AIM OF THE EXERCISE — Lay out the lines of the data as a JSON list of strings, one string per line and without blank lines, starting at the line that contains "compared [149, 209]" and ending at the end of the data. Leave the pictures out.

Word and element location records:
## Start
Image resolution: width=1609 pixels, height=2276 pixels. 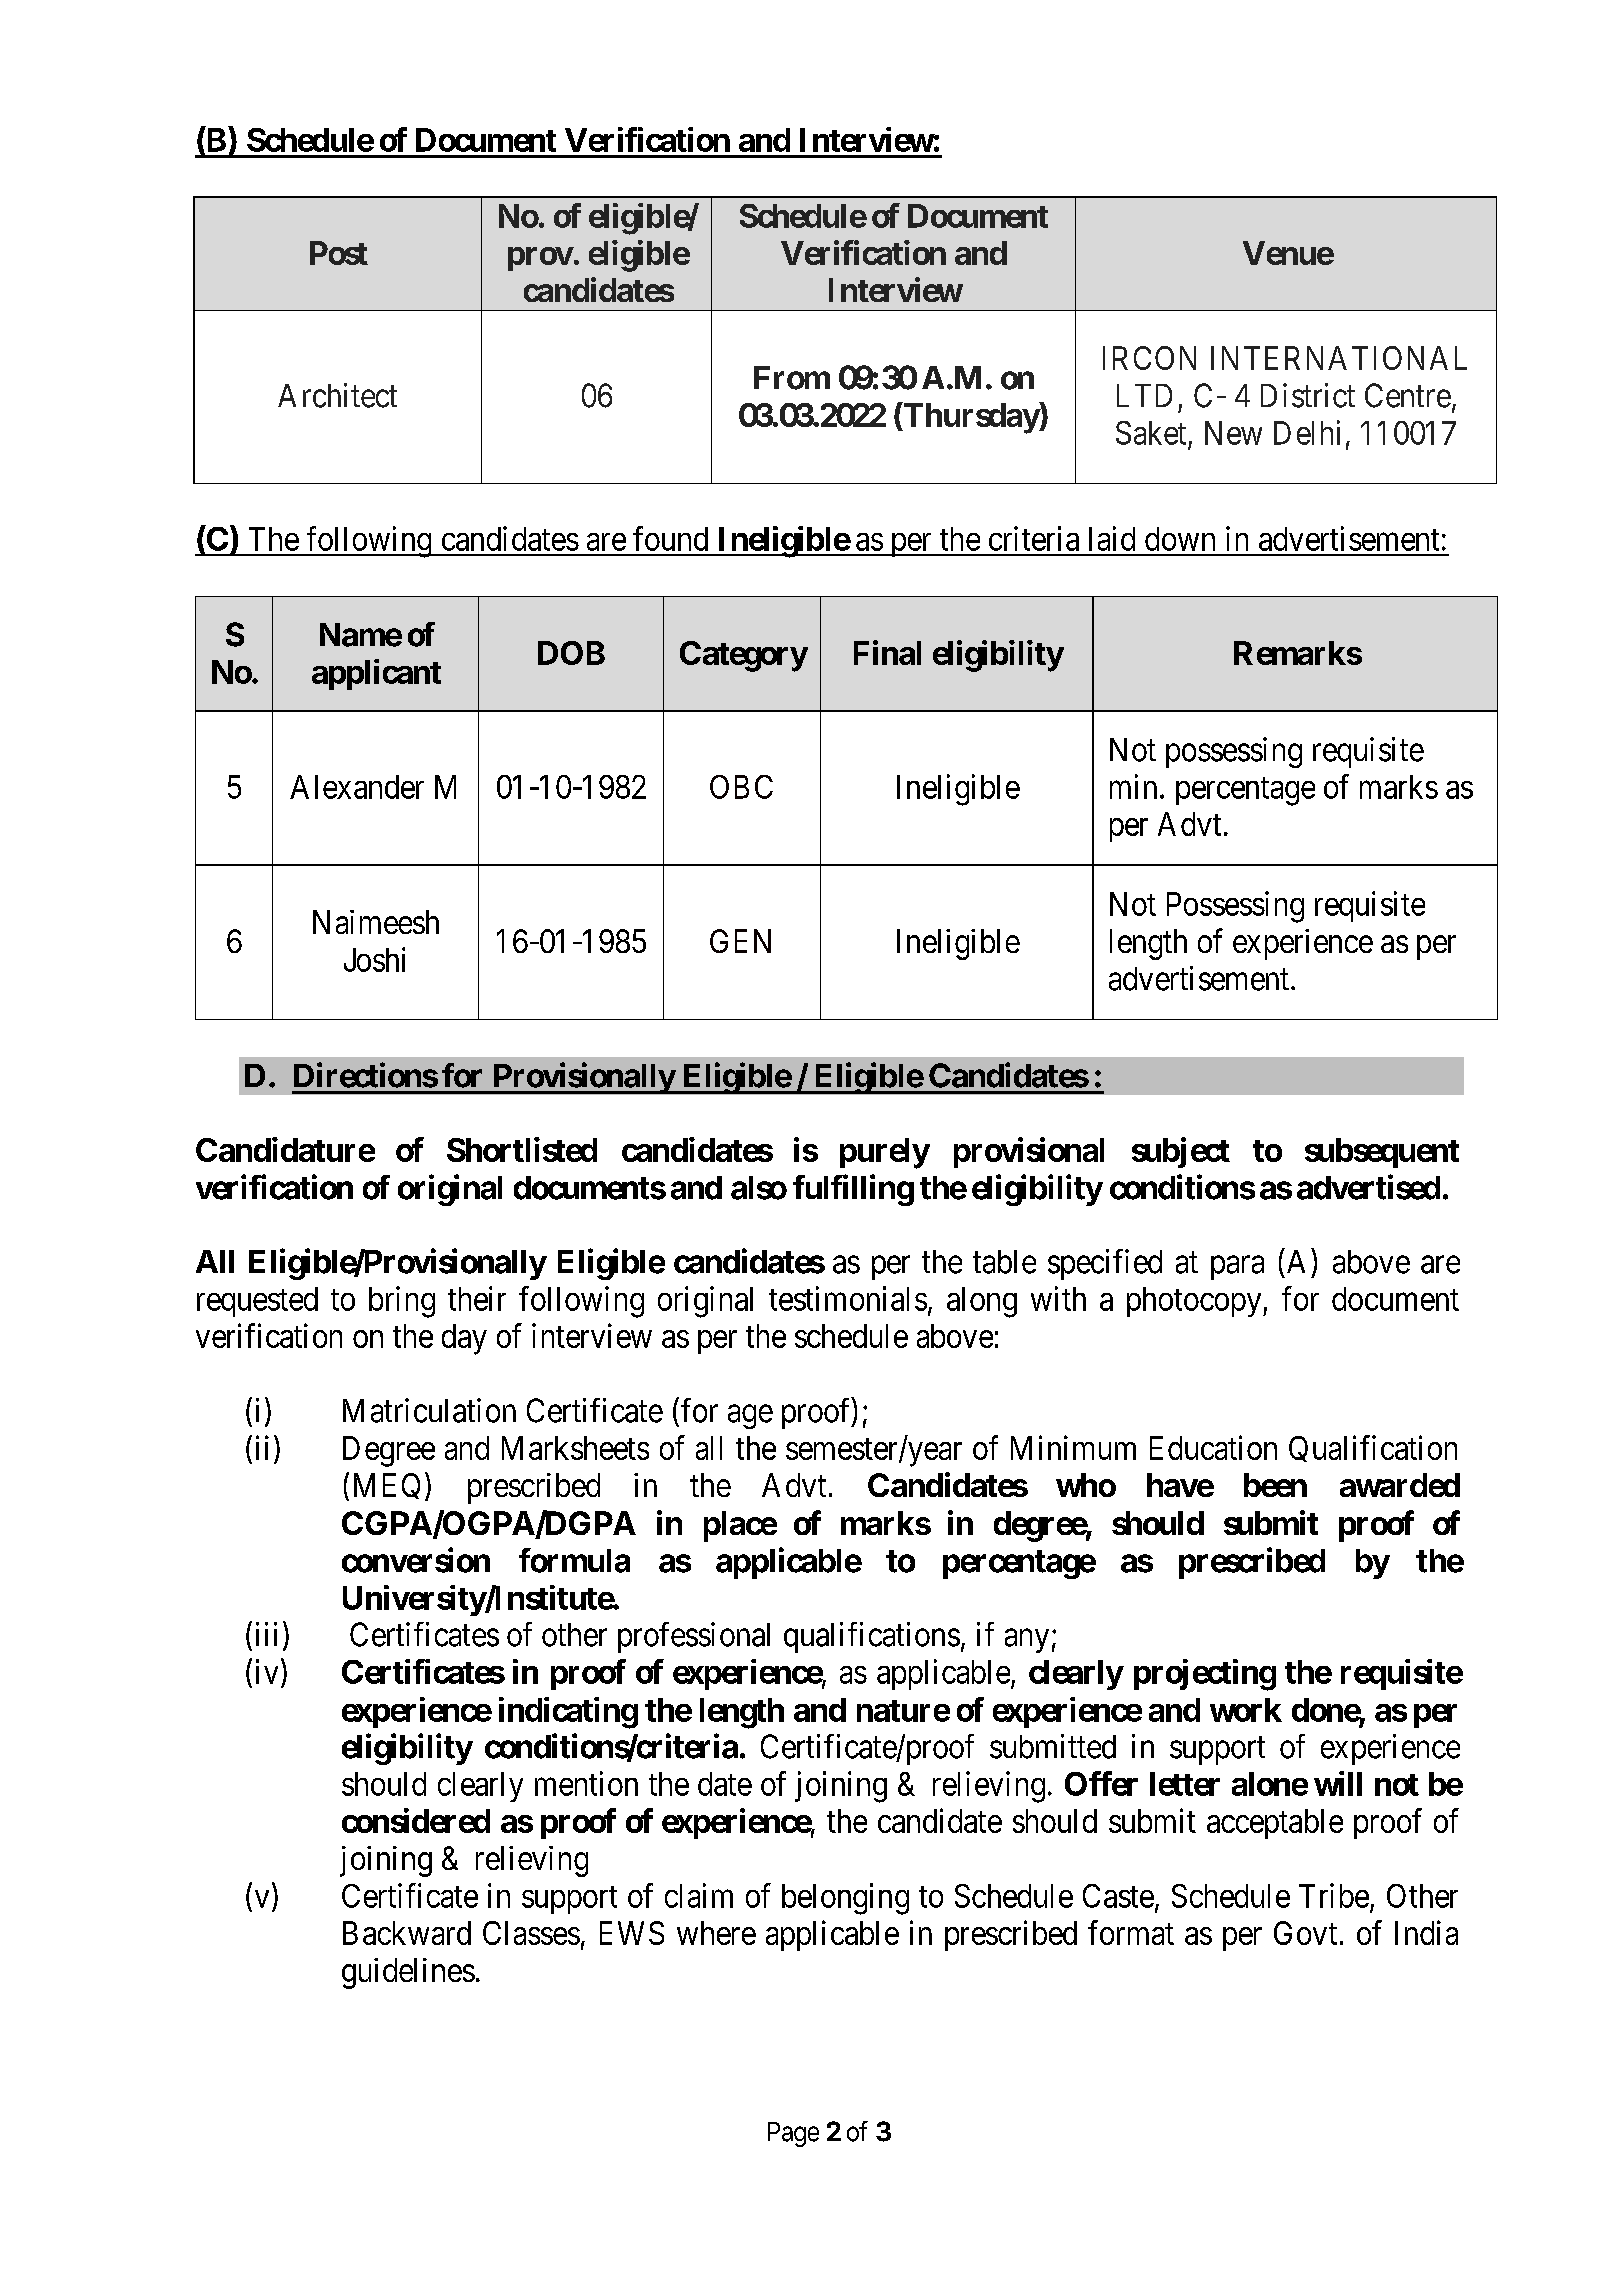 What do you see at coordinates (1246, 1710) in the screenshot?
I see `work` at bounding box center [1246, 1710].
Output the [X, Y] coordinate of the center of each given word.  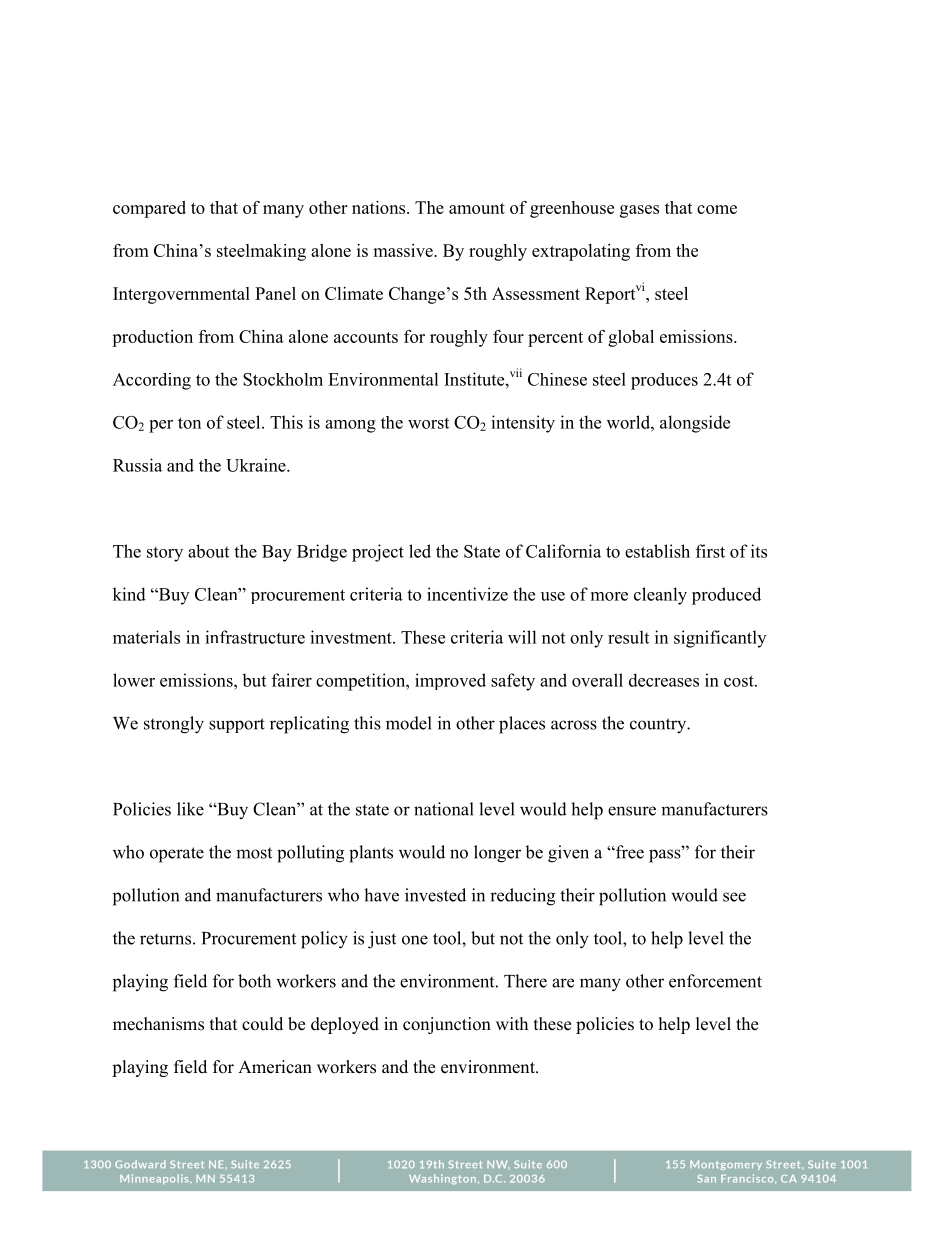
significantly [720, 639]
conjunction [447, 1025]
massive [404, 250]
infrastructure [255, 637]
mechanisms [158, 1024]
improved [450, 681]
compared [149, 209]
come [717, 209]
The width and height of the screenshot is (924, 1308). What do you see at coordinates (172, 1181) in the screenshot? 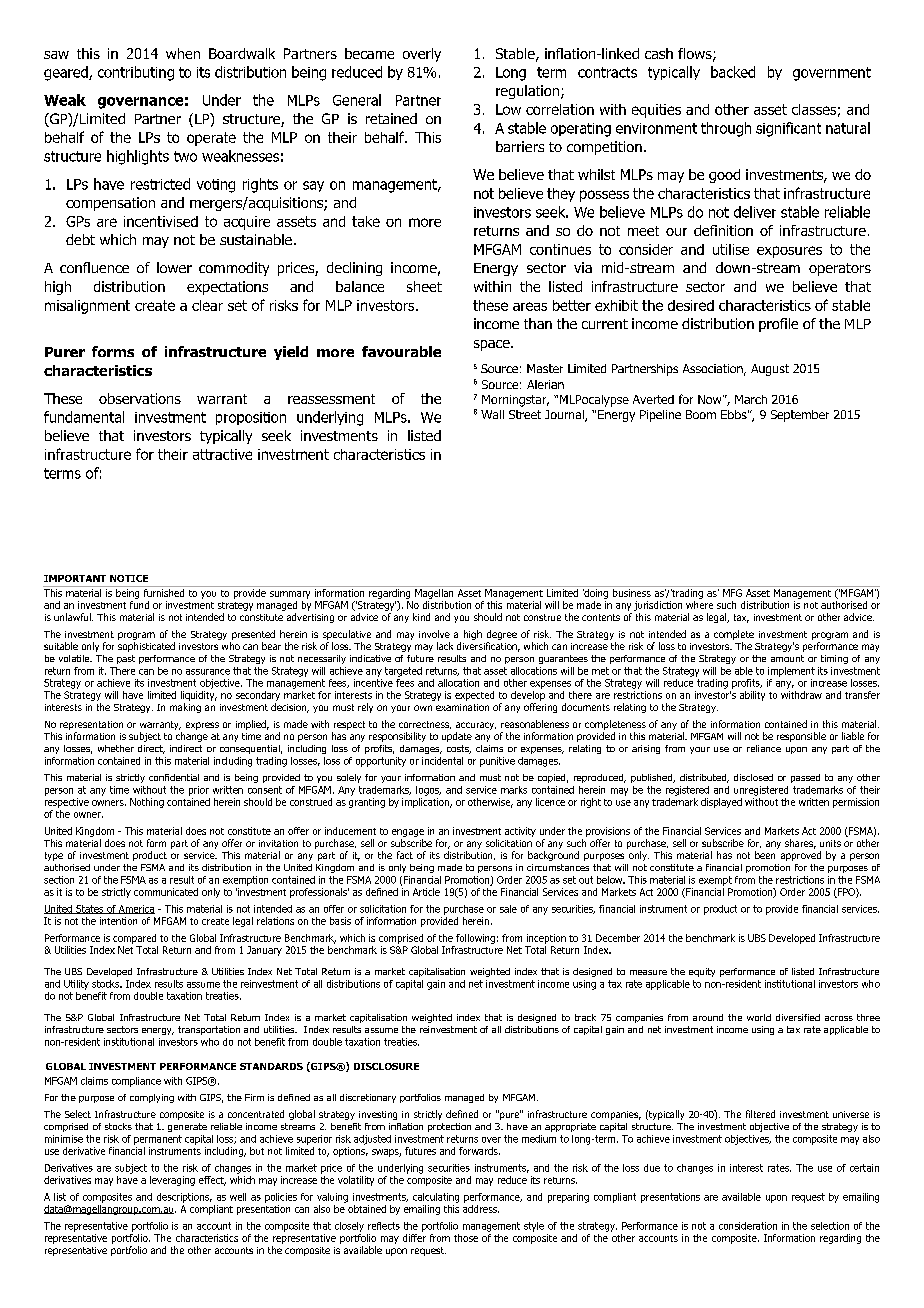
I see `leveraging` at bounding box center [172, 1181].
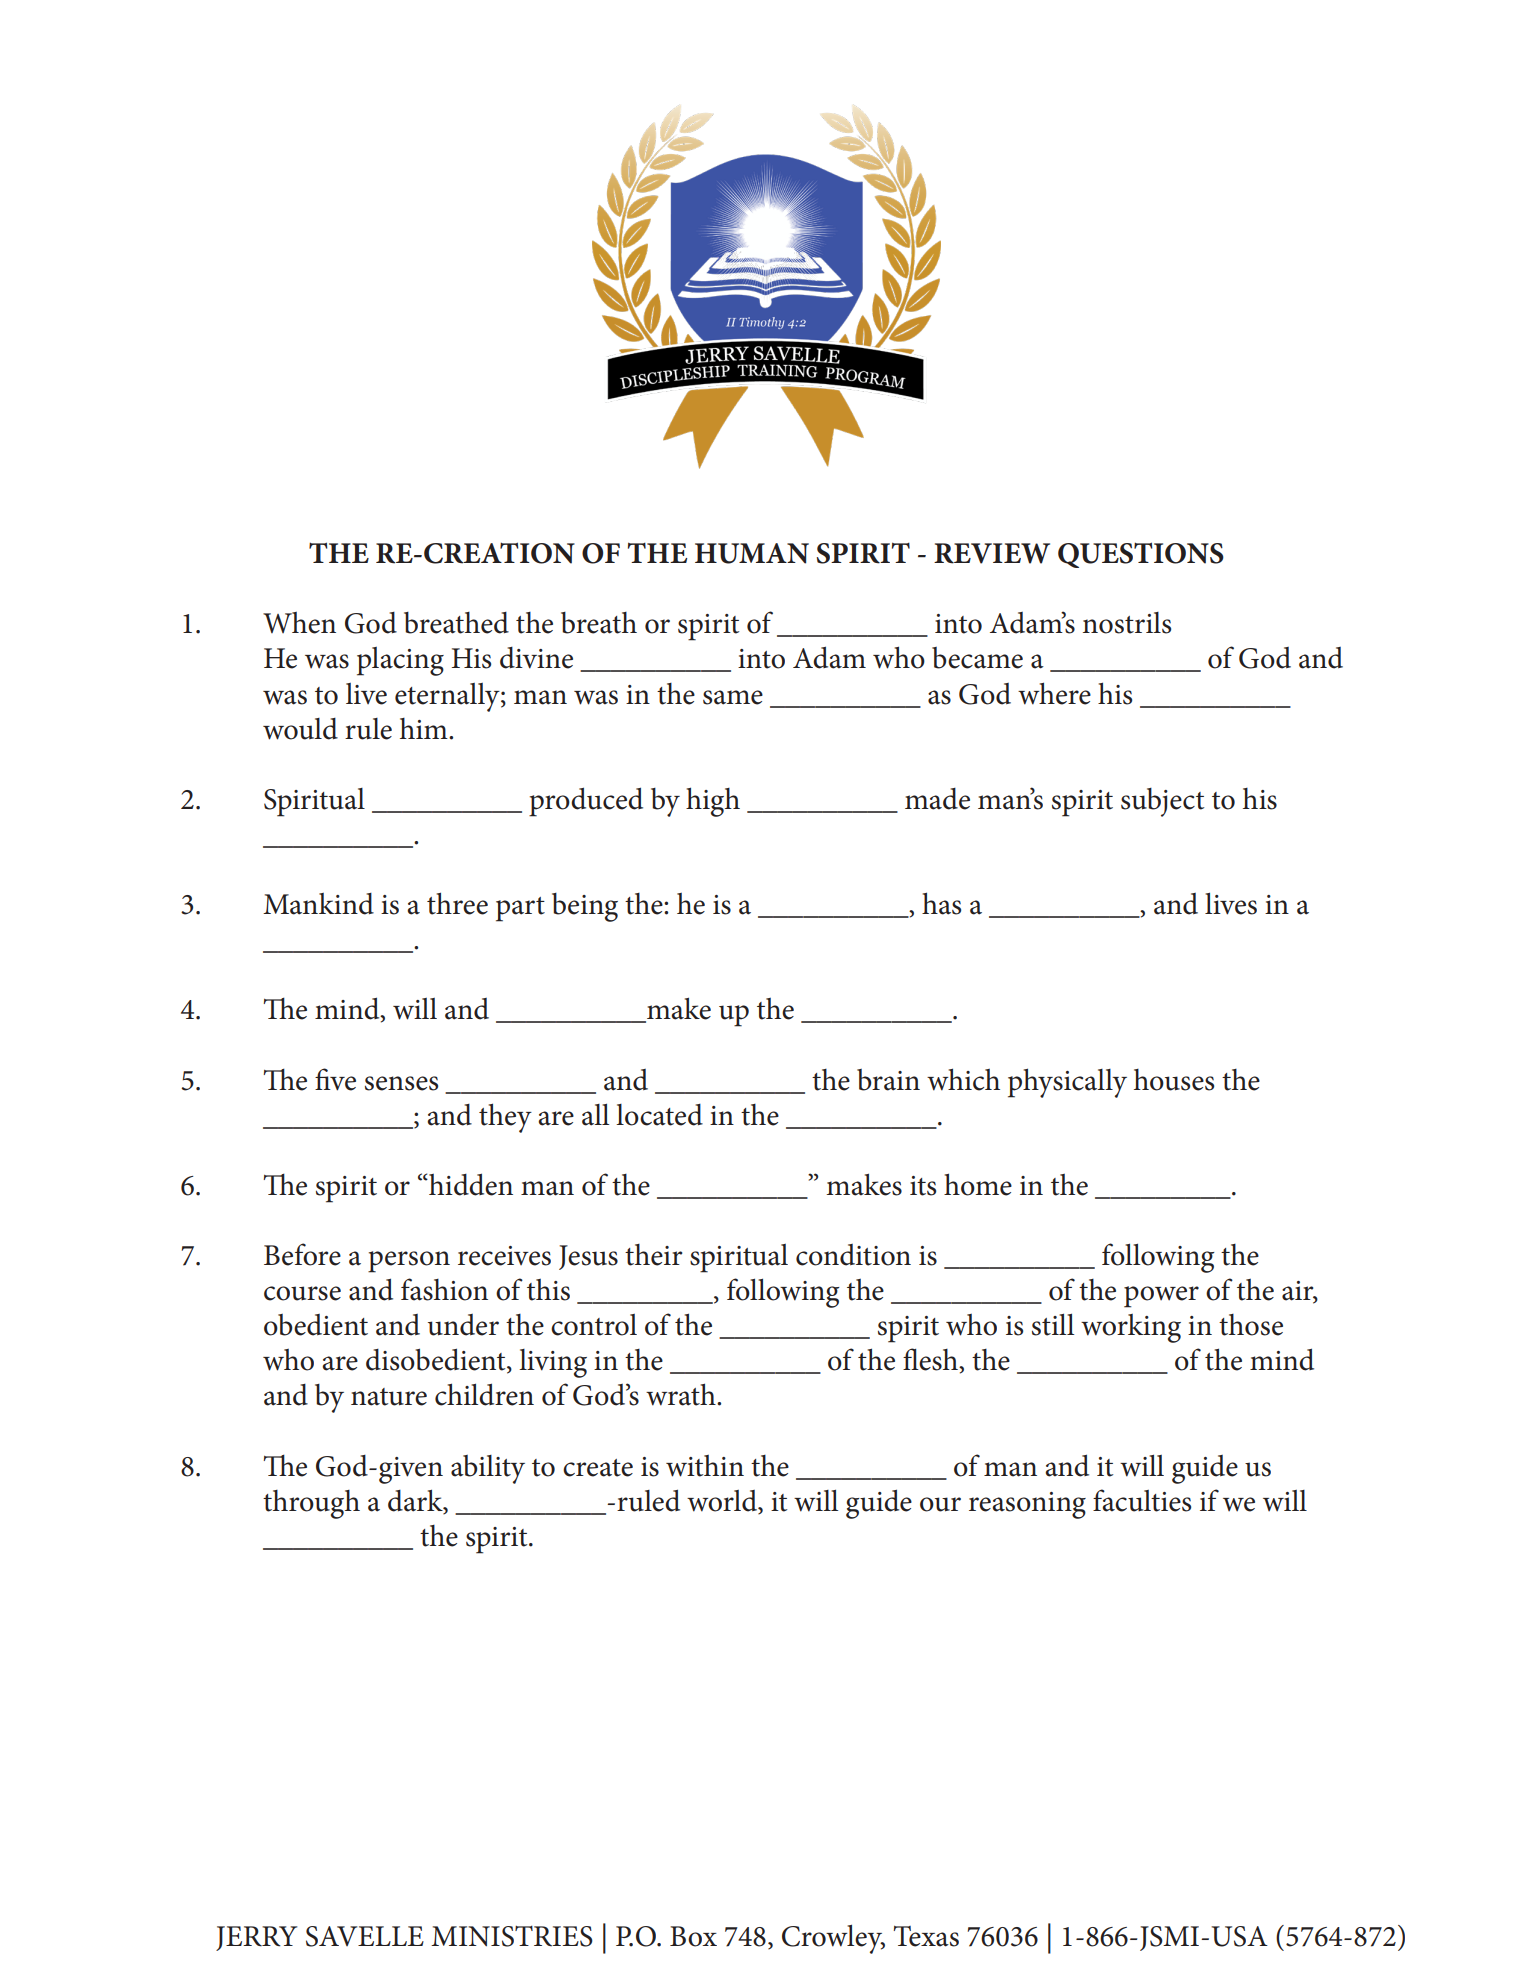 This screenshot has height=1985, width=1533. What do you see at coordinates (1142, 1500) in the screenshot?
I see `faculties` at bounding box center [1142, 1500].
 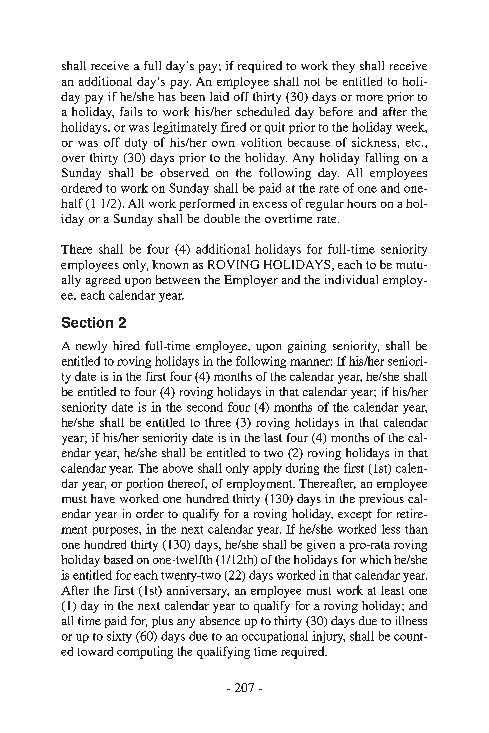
## End
RESPONSE —
[
  "compared [149, 209]",
  "come [717, 209]",
  "The width and height of the screenshot is (924, 1308). What do you see at coordinates (172, 1181) in the screenshot? ",
  "I see `leveraging` at bounding box center [172, 1181].",
  " This screenshot has height=1985, width=1533. What do you see at coordinates (1142, 1500) in the screenshot?",
  "I see `faculties` at bounding box center [1142, 1500]."
]